### [GIVEN INFORMATION]
☆ ☆ ☆ ☆ ☆ ☆ ☆

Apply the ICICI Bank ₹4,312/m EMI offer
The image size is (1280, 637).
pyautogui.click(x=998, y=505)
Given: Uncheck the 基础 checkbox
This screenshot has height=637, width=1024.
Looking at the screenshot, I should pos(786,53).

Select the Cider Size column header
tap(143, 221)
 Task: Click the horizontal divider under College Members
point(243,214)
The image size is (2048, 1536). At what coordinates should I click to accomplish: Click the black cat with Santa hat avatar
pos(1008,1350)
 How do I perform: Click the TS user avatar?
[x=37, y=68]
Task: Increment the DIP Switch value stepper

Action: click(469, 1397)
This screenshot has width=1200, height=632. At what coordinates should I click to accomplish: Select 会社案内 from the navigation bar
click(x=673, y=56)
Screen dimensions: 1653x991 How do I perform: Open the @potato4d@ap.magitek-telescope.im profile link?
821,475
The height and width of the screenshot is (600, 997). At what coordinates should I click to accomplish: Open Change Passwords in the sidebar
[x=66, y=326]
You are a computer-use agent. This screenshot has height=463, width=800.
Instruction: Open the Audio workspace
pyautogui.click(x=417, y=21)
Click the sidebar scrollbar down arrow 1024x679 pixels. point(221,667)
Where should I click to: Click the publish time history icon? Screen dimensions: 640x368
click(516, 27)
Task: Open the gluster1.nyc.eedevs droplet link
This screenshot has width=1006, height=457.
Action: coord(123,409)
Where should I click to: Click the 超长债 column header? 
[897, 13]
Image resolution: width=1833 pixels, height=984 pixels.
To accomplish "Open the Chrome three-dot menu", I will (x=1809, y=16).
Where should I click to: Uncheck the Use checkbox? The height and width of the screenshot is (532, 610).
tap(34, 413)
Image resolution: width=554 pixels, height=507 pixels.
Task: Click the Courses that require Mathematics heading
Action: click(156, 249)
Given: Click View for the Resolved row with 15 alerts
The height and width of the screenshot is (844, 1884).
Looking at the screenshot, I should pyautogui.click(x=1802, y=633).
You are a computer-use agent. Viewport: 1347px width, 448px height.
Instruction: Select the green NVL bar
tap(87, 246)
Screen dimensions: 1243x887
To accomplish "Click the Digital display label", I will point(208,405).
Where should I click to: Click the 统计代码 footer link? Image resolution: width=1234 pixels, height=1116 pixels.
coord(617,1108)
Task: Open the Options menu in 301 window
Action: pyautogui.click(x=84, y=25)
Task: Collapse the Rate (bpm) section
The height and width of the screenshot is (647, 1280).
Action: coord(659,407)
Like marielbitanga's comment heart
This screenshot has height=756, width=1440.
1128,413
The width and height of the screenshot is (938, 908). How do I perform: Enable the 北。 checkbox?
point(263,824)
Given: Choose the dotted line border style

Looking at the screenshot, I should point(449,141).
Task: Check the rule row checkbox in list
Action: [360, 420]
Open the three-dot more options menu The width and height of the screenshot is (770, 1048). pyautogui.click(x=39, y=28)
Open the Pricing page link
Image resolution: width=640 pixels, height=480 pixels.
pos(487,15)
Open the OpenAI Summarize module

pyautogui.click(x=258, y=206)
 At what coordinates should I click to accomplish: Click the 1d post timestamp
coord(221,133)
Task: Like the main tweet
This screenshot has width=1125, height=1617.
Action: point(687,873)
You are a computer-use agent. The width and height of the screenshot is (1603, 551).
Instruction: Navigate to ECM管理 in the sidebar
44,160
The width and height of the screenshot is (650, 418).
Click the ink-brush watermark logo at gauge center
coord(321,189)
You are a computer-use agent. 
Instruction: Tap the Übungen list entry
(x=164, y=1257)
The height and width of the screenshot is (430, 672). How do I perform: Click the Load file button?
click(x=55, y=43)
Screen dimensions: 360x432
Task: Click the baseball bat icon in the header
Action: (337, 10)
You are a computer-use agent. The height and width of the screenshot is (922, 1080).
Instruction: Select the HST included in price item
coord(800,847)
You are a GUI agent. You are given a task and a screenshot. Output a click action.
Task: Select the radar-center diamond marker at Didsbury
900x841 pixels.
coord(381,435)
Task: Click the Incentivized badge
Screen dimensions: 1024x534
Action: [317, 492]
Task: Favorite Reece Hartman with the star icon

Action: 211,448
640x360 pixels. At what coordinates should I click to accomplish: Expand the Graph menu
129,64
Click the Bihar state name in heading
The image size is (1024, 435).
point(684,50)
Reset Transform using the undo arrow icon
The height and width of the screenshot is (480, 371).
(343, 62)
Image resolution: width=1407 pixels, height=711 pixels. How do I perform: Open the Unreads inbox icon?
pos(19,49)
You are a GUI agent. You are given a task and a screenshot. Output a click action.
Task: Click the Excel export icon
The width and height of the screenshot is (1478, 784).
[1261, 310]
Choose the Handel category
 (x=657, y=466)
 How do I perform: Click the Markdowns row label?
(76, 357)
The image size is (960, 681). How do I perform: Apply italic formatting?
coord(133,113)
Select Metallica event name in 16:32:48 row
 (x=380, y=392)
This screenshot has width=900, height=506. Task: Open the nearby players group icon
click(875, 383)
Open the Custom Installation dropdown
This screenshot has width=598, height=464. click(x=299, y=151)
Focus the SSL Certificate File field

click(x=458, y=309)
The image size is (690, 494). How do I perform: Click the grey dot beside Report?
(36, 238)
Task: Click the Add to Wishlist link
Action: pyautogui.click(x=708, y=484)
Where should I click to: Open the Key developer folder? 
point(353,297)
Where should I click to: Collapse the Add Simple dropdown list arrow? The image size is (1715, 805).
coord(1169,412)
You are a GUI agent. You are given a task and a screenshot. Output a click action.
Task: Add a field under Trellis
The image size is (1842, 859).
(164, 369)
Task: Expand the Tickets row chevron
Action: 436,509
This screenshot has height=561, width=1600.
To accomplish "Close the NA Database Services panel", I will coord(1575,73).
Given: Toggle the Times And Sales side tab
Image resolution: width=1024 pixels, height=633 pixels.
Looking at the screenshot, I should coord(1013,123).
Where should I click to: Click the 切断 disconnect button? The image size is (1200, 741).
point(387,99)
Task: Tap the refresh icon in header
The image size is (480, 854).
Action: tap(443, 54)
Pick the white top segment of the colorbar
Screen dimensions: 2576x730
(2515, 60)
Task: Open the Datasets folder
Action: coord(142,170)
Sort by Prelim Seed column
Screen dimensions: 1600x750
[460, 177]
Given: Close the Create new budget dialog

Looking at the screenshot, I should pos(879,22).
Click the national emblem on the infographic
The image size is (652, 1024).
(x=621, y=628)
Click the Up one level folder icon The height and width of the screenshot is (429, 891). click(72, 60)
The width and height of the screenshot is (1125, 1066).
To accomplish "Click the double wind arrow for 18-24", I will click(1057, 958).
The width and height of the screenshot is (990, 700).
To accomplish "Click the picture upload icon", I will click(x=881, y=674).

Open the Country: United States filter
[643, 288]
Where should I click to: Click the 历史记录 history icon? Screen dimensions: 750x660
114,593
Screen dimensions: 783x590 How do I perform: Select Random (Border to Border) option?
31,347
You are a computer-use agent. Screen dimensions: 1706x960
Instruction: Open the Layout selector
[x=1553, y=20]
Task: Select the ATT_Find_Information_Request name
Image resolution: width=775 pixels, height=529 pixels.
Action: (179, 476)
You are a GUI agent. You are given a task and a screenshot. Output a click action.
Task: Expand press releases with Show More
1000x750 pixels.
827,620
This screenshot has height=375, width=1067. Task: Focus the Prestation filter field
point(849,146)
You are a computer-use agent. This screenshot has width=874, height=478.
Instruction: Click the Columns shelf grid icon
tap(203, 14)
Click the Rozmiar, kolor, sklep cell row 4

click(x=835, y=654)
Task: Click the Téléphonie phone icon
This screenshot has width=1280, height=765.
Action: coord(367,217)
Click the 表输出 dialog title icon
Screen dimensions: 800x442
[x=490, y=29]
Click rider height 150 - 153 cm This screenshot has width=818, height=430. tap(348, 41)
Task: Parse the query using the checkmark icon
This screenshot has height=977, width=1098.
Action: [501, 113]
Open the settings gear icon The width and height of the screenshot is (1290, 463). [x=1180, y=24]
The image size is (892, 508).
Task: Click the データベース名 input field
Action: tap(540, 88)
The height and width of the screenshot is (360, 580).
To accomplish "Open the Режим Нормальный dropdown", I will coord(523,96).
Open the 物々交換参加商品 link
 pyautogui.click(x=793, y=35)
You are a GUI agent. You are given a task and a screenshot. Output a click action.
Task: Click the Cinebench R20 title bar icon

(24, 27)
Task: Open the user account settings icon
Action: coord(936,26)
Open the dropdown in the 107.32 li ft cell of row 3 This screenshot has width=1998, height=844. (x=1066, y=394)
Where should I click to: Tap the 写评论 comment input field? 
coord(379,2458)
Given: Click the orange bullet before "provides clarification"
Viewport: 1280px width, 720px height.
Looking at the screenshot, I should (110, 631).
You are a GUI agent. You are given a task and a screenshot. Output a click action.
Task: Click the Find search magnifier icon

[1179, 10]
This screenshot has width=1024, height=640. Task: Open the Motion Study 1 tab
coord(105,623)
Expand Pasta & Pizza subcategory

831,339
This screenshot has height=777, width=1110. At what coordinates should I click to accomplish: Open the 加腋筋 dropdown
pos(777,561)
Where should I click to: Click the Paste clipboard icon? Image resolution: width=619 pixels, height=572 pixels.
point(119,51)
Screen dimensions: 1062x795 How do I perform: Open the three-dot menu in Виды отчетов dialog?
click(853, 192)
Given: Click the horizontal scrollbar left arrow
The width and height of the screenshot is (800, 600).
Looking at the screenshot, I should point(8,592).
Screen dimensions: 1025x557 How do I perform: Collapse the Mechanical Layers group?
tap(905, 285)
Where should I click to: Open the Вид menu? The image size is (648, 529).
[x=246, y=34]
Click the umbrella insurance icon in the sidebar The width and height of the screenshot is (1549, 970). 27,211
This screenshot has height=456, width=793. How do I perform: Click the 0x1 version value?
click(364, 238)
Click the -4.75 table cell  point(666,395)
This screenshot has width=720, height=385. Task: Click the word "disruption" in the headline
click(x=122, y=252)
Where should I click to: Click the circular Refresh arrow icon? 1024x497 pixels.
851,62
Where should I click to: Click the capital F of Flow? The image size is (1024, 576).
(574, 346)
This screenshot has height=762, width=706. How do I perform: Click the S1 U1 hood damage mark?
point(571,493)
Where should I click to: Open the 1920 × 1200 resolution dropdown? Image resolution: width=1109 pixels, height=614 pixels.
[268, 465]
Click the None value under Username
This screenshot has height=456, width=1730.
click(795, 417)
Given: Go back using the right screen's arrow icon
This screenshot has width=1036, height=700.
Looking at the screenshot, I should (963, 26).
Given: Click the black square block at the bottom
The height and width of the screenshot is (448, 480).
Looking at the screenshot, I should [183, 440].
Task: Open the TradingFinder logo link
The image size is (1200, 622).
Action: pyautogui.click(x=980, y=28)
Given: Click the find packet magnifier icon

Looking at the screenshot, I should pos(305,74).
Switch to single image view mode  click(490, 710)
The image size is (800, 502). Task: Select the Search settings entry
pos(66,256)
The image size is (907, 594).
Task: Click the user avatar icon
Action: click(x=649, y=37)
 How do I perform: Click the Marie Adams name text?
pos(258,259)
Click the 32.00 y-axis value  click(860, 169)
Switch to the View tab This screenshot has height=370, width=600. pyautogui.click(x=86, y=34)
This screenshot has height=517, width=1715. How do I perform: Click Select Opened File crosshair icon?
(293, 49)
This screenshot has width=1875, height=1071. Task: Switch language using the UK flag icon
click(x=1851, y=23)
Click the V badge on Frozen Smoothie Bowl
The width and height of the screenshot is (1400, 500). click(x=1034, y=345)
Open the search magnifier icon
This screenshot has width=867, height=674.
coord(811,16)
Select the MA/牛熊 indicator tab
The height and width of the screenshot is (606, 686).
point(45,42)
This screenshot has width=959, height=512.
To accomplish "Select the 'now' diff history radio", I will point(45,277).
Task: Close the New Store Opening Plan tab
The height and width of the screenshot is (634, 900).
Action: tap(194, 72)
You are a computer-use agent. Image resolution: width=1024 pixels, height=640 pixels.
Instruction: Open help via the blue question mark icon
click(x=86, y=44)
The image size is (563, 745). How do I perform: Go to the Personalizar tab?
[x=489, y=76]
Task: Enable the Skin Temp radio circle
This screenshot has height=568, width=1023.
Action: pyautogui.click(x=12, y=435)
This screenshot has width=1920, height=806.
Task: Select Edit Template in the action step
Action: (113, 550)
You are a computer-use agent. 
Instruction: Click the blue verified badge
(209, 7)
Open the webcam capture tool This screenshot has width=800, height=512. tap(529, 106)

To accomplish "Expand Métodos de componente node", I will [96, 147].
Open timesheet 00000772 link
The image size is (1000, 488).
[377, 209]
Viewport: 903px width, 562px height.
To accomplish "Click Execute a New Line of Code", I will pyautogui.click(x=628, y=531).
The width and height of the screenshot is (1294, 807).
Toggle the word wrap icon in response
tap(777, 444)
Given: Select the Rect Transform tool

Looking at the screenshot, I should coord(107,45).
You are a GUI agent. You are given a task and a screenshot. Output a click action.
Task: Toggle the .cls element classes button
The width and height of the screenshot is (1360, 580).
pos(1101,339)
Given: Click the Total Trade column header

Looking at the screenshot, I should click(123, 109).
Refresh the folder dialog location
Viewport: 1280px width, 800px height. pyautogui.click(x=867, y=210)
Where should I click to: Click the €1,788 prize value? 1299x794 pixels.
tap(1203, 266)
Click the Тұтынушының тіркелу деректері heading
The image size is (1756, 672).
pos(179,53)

☆ ☆ ☆ ☆ ☆ ☆ ☆

### [PROBLEM STATEMENT]
What is needed is an exact copy of the lines above, from the one containing "Instruction: Navigate to ECM管理 in the sidebar" through the one containing "Task: Click the Excel export icon", with nothing added.

### [ANSWER TO THIS TASK]
Instruction: Navigate to ECM管理 in the sidebar
44,160
The width and height of the screenshot is (650, 418).
Click the ink-brush watermark logo at gauge center
coord(321,189)
You are a computer-use agent. 
Instruction: Tap the Übungen list entry
(x=164, y=1257)
The height and width of the screenshot is (430, 672). How do I perform: Click the Load file button?
click(x=55, y=43)
Screen dimensions: 360x432
Task: Click the baseball bat icon in the header
Action: (337, 10)
You are a computer-use agent. The height and width of the screenshot is (922, 1080).
Instruction: Select the HST included in price item
coord(800,847)
You are a GUI agent. You are given a task and a screenshot. Output a click action.
Task: Select the radar-center diamond marker at Didsbury
900x841 pixels.
coord(381,435)
Task: Click the Incentivized badge
Screen dimensions: 1024x534
Action: [317, 492]
Task: Favorite Reece Hartman with the star icon

Action: 211,448
640x360 pixels. At what coordinates should I click to accomplish: Expand the Graph menu
129,64
Click the Bihar state name in heading
The image size is (1024, 435).
point(684,50)
Reset Transform using the undo arrow icon
The height and width of the screenshot is (480, 371).
(343, 62)
Image resolution: width=1407 pixels, height=711 pixels. How do I perform: Open the Unreads inbox icon?
pos(19,49)
You are a GUI agent. You are given a task and a screenshot. Output a click action.
Task: Click the Excel export icon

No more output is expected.